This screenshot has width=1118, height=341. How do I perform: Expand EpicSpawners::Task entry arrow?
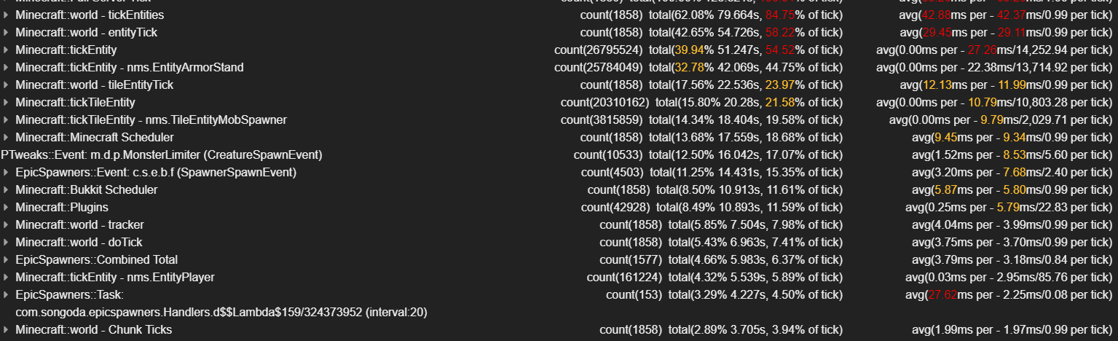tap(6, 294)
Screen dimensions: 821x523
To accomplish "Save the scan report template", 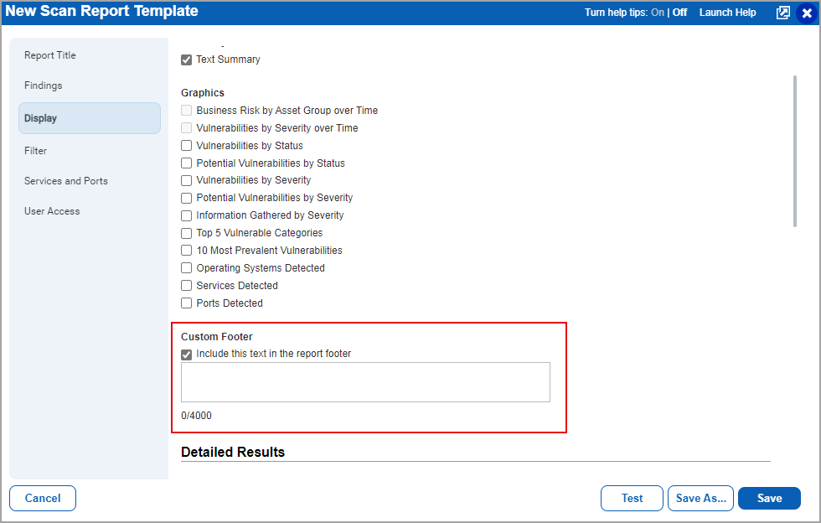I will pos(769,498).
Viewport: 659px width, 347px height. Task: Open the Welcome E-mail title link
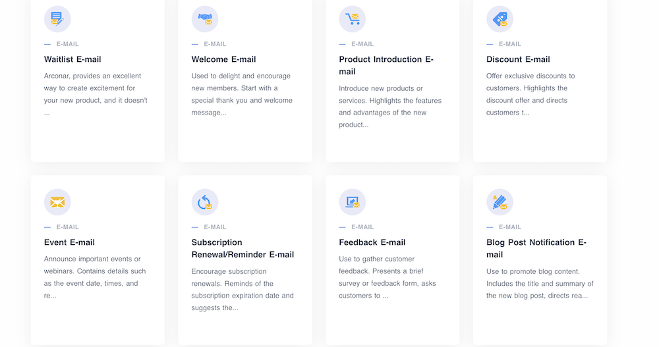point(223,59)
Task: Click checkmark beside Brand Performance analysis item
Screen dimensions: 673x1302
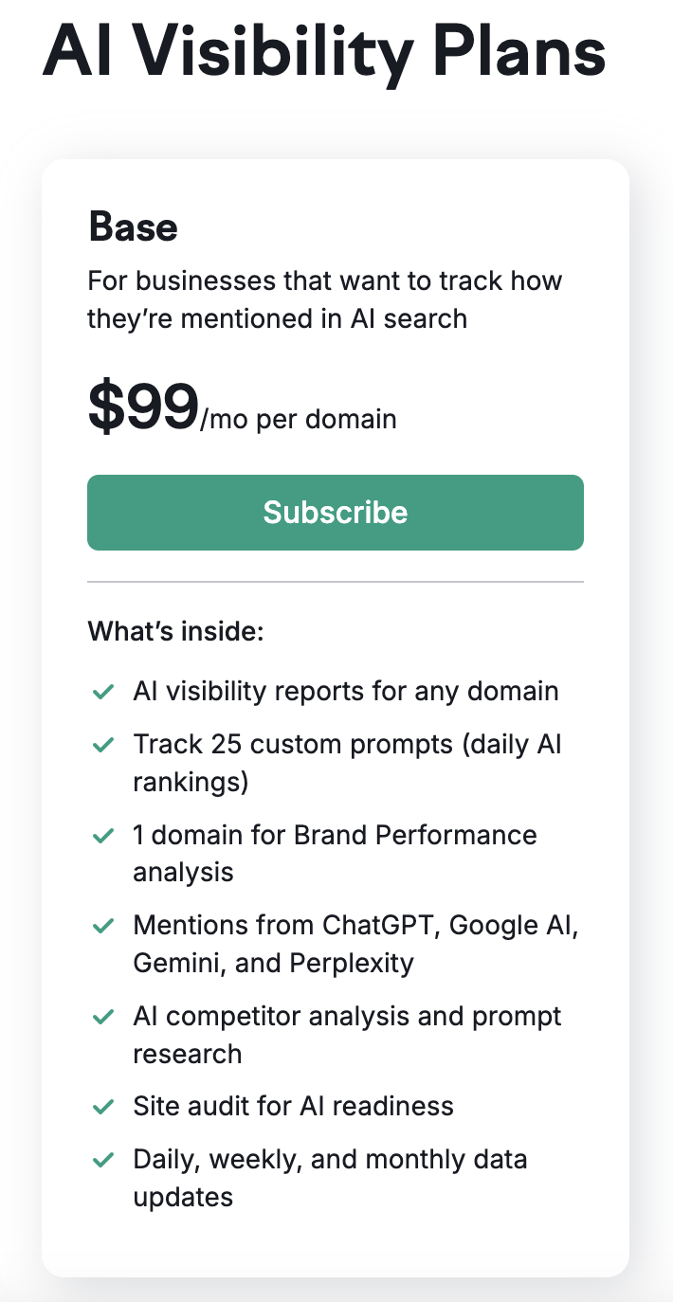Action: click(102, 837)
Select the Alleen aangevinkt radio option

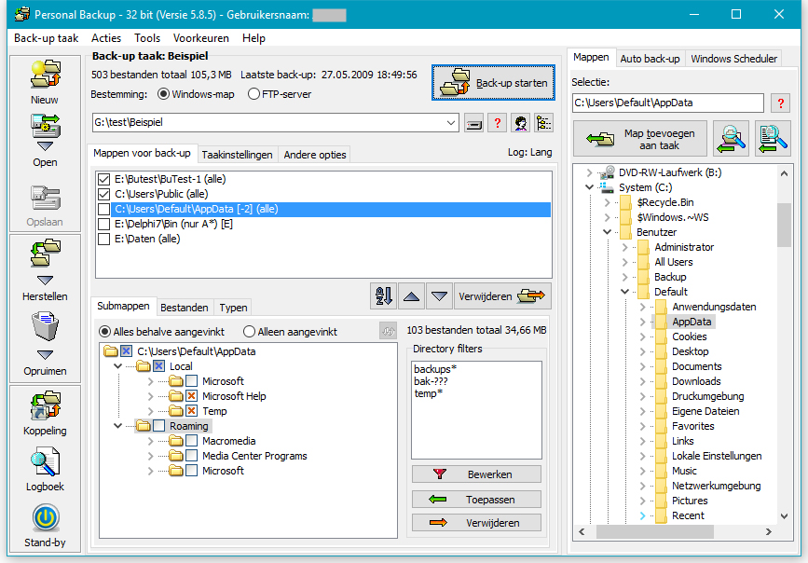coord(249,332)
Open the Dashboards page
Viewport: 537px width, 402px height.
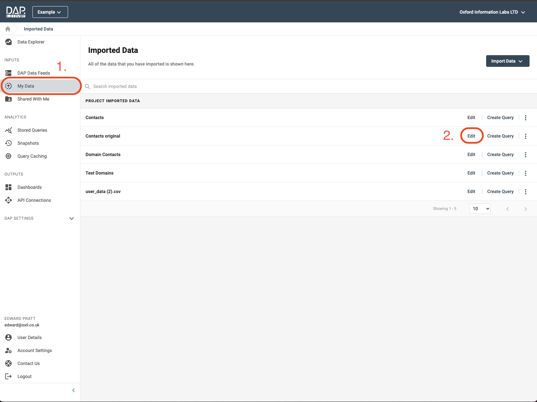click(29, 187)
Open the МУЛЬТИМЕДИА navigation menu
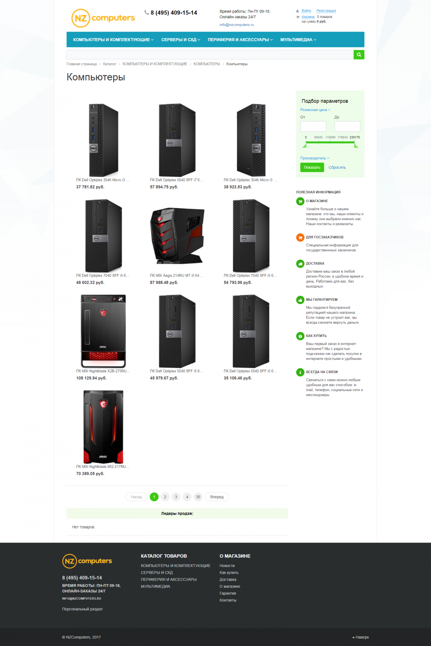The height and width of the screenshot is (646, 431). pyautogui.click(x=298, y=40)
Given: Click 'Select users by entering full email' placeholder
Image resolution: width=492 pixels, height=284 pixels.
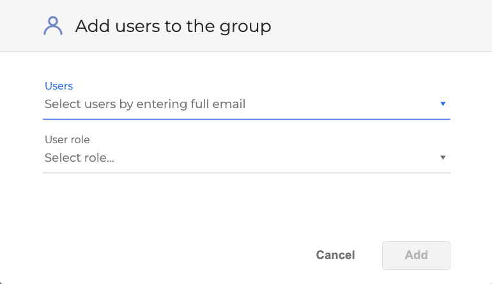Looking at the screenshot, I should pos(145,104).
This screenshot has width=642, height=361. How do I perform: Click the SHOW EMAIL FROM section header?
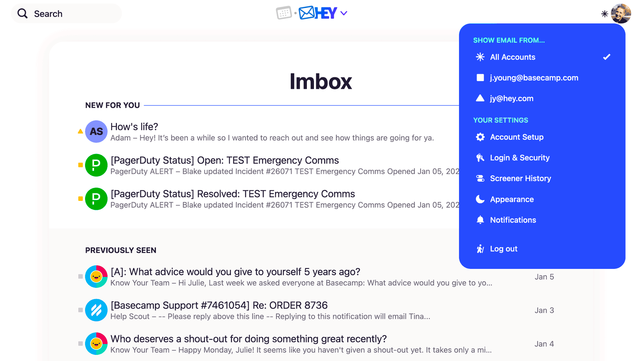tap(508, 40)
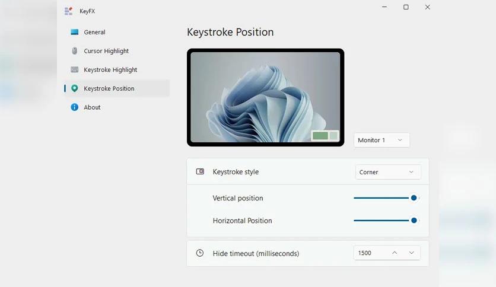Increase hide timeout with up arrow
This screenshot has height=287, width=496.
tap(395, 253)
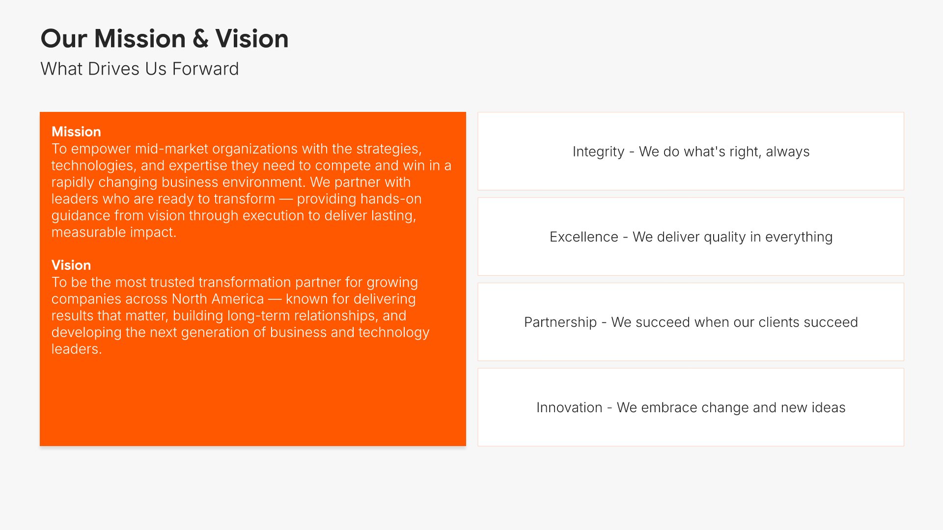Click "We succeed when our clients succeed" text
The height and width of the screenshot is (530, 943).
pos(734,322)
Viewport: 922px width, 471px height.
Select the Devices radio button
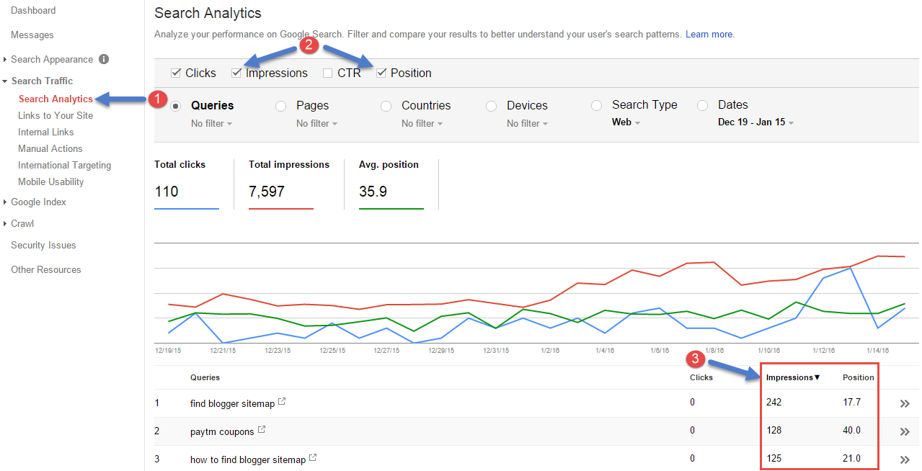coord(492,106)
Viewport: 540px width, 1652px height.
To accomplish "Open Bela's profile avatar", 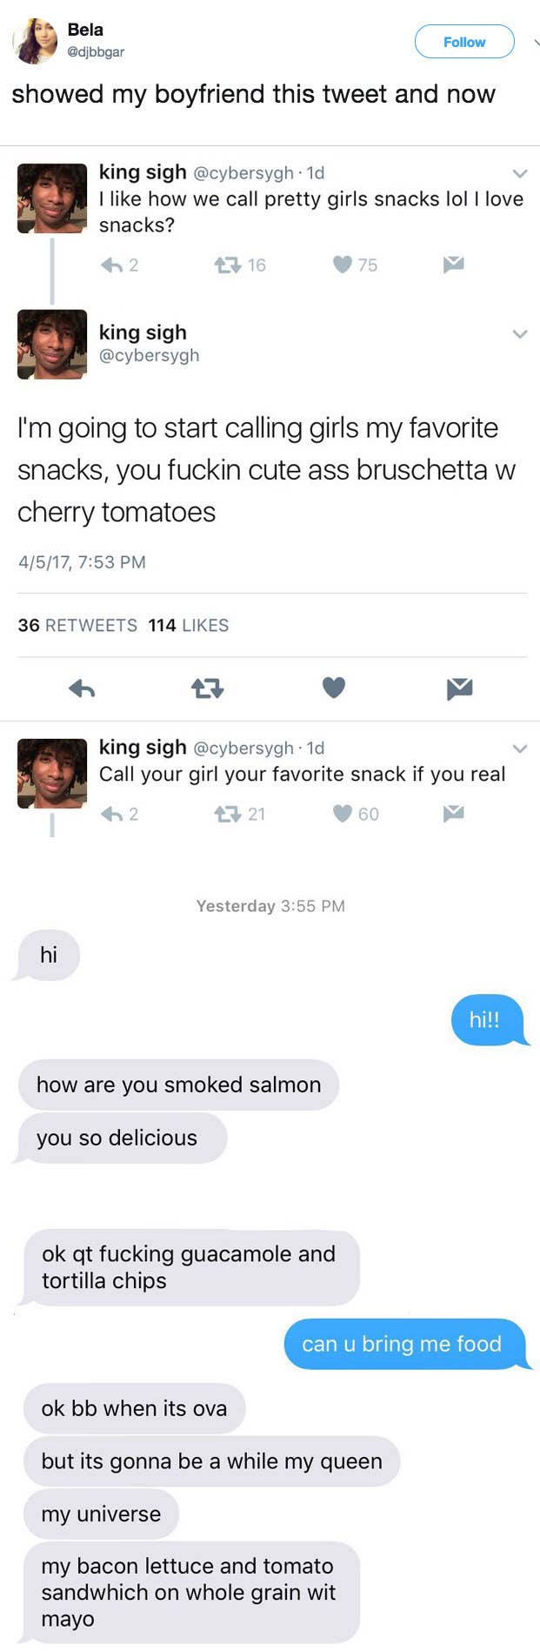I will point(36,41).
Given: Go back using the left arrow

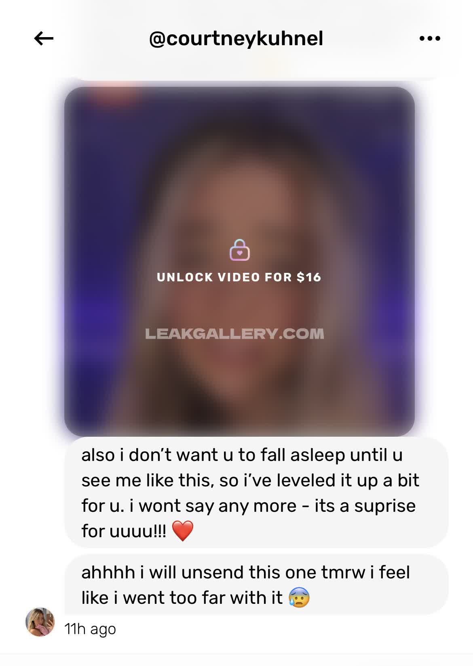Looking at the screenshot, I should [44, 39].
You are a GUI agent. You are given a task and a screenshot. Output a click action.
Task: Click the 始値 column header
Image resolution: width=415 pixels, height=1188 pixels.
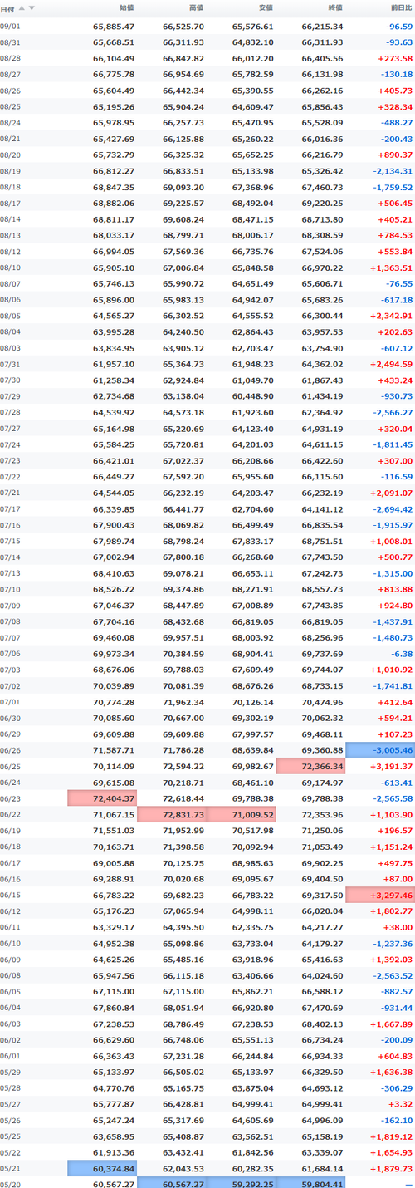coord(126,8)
--*--
*WHAT YOU ARE ASKED TO DO*
Using the listing above, reproduce word for word every line from the one containing "Viewport: 537px width, 402px height." through the one containing "Given: Click 'Select". Pictures must be left out.

*EXERCISE SOLUTION*
Viewport: 537px width, 402px height.
click(29, 187)
Open the МУЛЬТИМЕДИА navigation menu
The height and width of the screenshot is (646, 431). pyautogui.click(x=298, y=40)
Given: Click 'Select users by entering full email' placeholder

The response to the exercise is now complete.